Stored items
╭──
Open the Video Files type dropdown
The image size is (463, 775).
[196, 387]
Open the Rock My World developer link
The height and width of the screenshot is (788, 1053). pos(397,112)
╰──
- EXERCISE OBJECTIVE
Print exactly the line containing "The image size is (463, 775)." and every line after it through the end of the records above, and nothing else.

- SOLUTION TO THE EXERCISE
The image size is (463, 775).
[196, 387]
Open the Rock My World developer link
The height and width of the screenshot is (788, 1053). pos(397,112)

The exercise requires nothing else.